As perguntas lançadas na entrevista para os pais e professoras foram as seguintes:
Pais
1. Como é a vinda dele (a) para a escola? Ele (a) demonstra entusiasmo para vir a escola? Gosta de vir?
2. Como foi a adaptação dele (a) na escola?
3. Ele (a) fala da escola? O que ele (a) fala sobre a escola? 4. Quais as atividades que ele (a) mais gosta?
Professoras
1. Você percebe se seu (sua) aluno (a) com necessidades educacionais especiais está satisfeito (a) na escola? O que justifica sua resposta?
2. Como se da à interação dele (a) com os colegas da escola? 3. Você acha que ele (a) gosta de estar nessa sala?
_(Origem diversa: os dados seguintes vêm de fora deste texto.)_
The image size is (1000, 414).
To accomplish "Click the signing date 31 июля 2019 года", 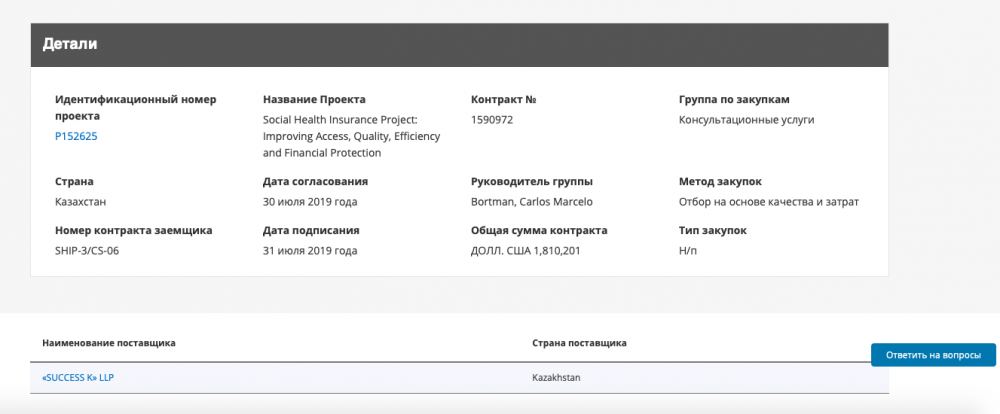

Por quê? 4. Como ele (a) se relaciona com os colegas de sala de aula?
5. Ele (a) participa das atividades de sala de aula? Como ocorre essa participação? 6. A presença desse (a) aluno (a) na classe exige que você altere sua forma de
ensinar?
7. E você, gostaria de continuar ensinando nessa sala ou gostaria de mudar de sala? Por quê?
4.8.2 Apresentação dos sujeitos da pesquisa
Dos cinco alunos com necessidades educacionais especiais entrevistados, somente um deles não pode ser escolhido, pois, ao dar a entrevista, expressou-se de modo que sua fala se tornou de compreensão difícil.
A pesquisa, portanto, contou com a participação de quatro sujeitos, sendo três com deficiência mental e um com deficiência física (pessoa que faz uso de cadeira de rodas). Dois deles, alunos de uma mesma escola no mesmo turno, no caso, um com deficiência mental e o
outro com deficiência física, e os outros dois cada qual em uma escola no turno da tarde. No tópico de número 4.10, discorreremos de modo resumido acerca das duas deficiências citadas.